Victor Hedman for Norris and Mathew Barzal for Calder were both no-brainers, and the Lady Byng is always a toss-up as I didn’t have winner William Karlsson on my ballot either. Anyway, here’s my ballot:

Hart Trophy

1. Evgeni Malkin Pittsburgh Penguins
2. Claude Giroux Philadelphia Flyers
3. Nathan MacKinnon Colorado Avalanche
4. Nikita Kucherov Tampa Bay Lightning
5. Blake Wheeler Winnipeg Jets

Norris Trophy

1. Victor Hedman Tampa Bay Lightning
2. PK Subban Nashville Predators
3. John Carlson Washington Capitals
4. Drew Doughty Los Angeles Kings
5. Shayne Gostisbehere Philadelphia Flyers

Calder Trophy

1. Mathew Barzal New York Islanders
2. Brock Boeser Vancouver Canucks
3. Yanni Gourde Tampa Bay Lightning
4. Charlie McAvoy Boston Bruins
5. Clayton Keller Arizona Coyotes

Lady Byng Trophy

1. Ryan O'Reilly Buffalo Sabres
2. Alex DeBrincat Chicago Blackhawks
3. Ryan Spooner New York Rangers
4. Mark Stone Ottawa Senators
5. Evgenii Dadonov Florida Panthers

Selke Trophy

1. Patrice Bergeron Boston Bruins
2. Anze Kopitar Los Angeles Kings
3. Jonathan Toews Chicago Blackhawks
4. Sidney Crosby Pittsburgh Penguins
5. Aleksander Barkov Florida Panthers

-- Think there might be some angry Edmonton Oilers fans who want a refund on the Hall-for-Adam Larsson trade that Peter Chiarelli engineered a couple of seasons ago? Yeah, I think there probably might be.

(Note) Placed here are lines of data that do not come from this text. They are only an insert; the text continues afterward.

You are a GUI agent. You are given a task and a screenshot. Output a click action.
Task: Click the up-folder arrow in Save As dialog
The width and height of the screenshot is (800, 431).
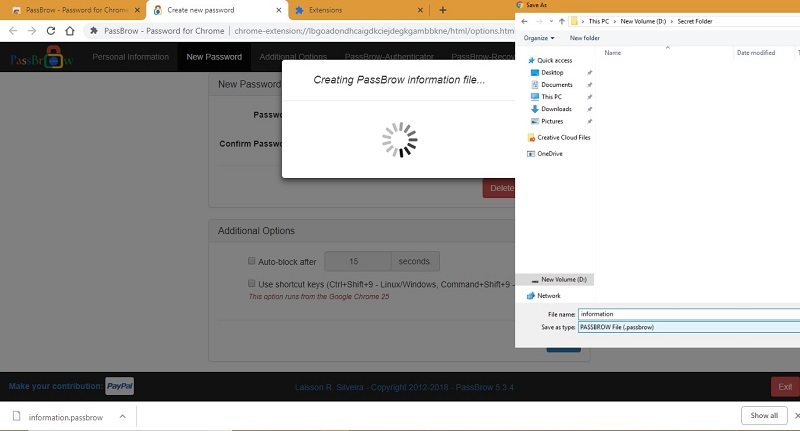pyautogui.click(x=562, y=21)
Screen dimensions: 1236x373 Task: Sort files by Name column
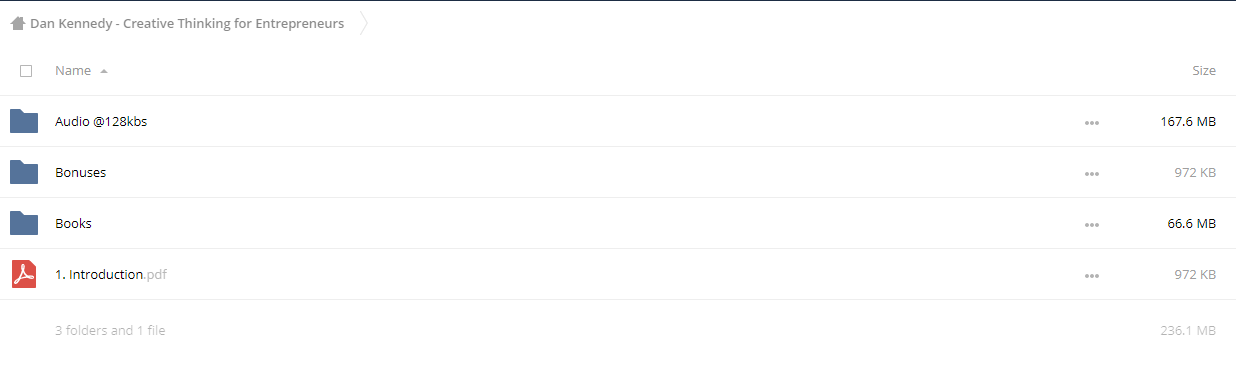tap(73, 71)
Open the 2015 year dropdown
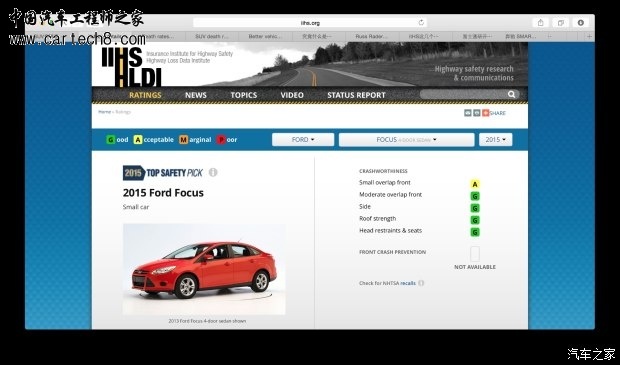Image resolution: width=620 pixels, height=365 pixels. pos(495,140)
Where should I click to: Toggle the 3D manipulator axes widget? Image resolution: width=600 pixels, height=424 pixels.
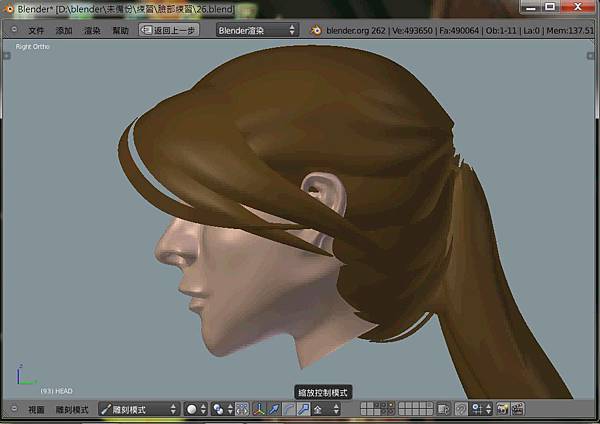[258, 409]
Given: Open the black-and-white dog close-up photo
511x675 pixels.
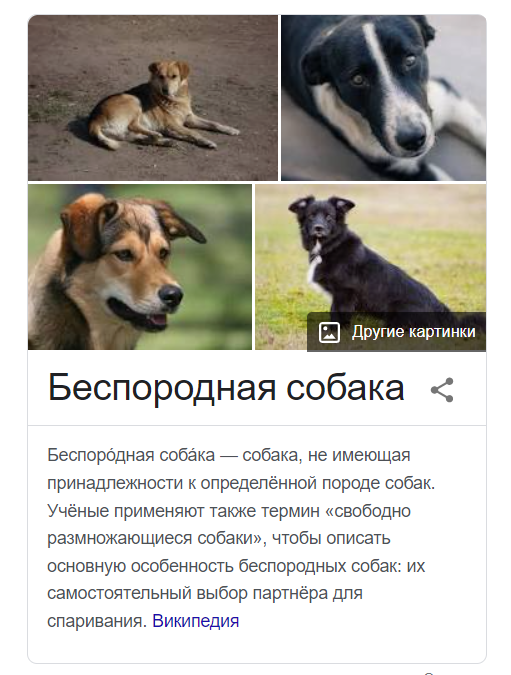Looking at the screenshot, I should click(384, 98).
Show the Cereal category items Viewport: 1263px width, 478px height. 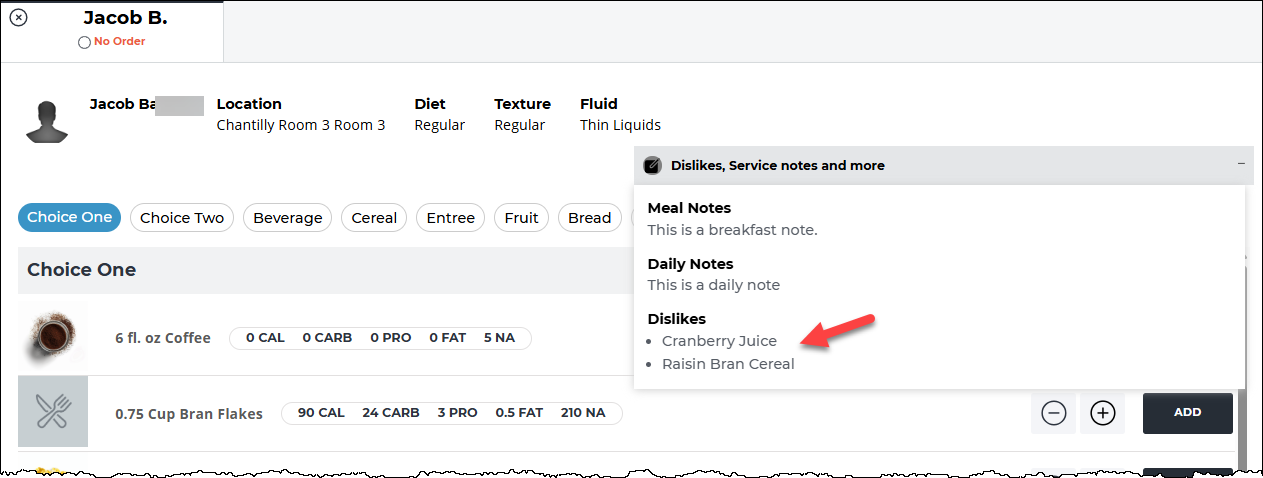[374, 217]
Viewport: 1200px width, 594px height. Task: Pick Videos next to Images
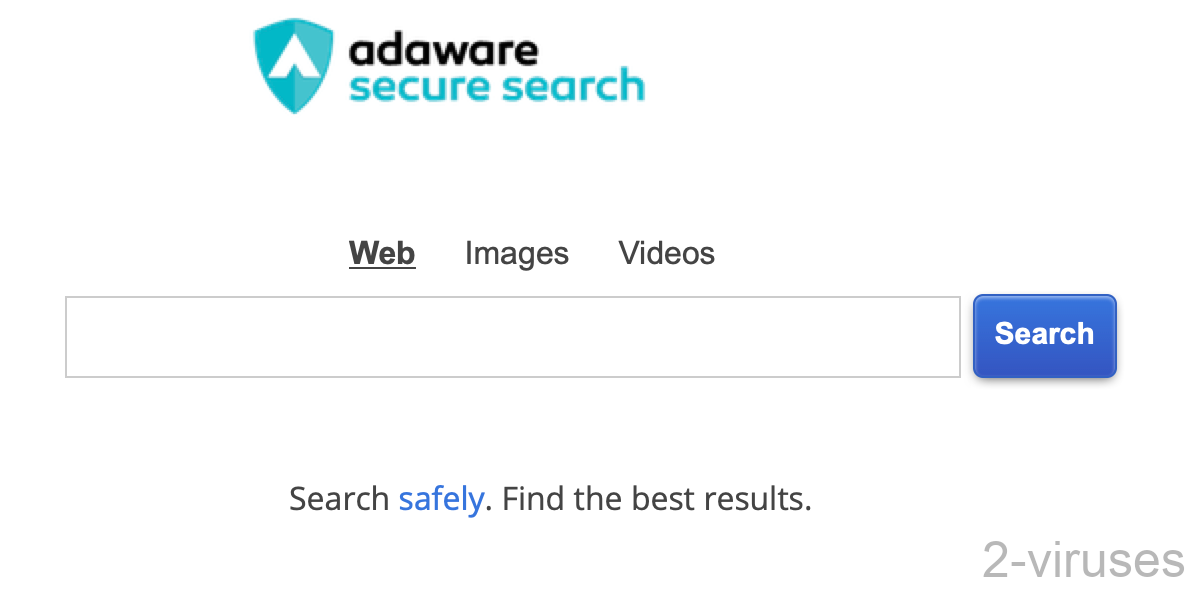[x=667, y=253]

-- FOH (Friend of Haggs) Darren Dreger says his gut feeling is that Ottawa defenseman Erik Karlsson is going to get traded.

-- Which teams might be interested in Buffalo Sabres center Ryan O’Reilly? Well, there should be plenty, given what kind of player he is. This is part of the problem with the B’s trying to deal David Krejci or David Backes this offseason. There are going to be much better, younger players available out there on the trade market like O’Reilly.  

-- Now that the foundation is in place for the Toronto Maple Leafs, the job becomes taking that next step with the Leafs.

-- It sounds like it’s going to be a busy weekend for Jeff Gorton and the New York Rangers as they have a slew of first-round picks to make on Friday night.

-- It sounds like Dallas isn’t all that pumped about hosting the NHL Draft this weekend. Or maybe they just don’t know it’s going on.

-- For something completely different: Boy, Kevin McHale sure gained some attention this morning after being a very noticeable audience member during yesterday’s Trump speech in Minnesota.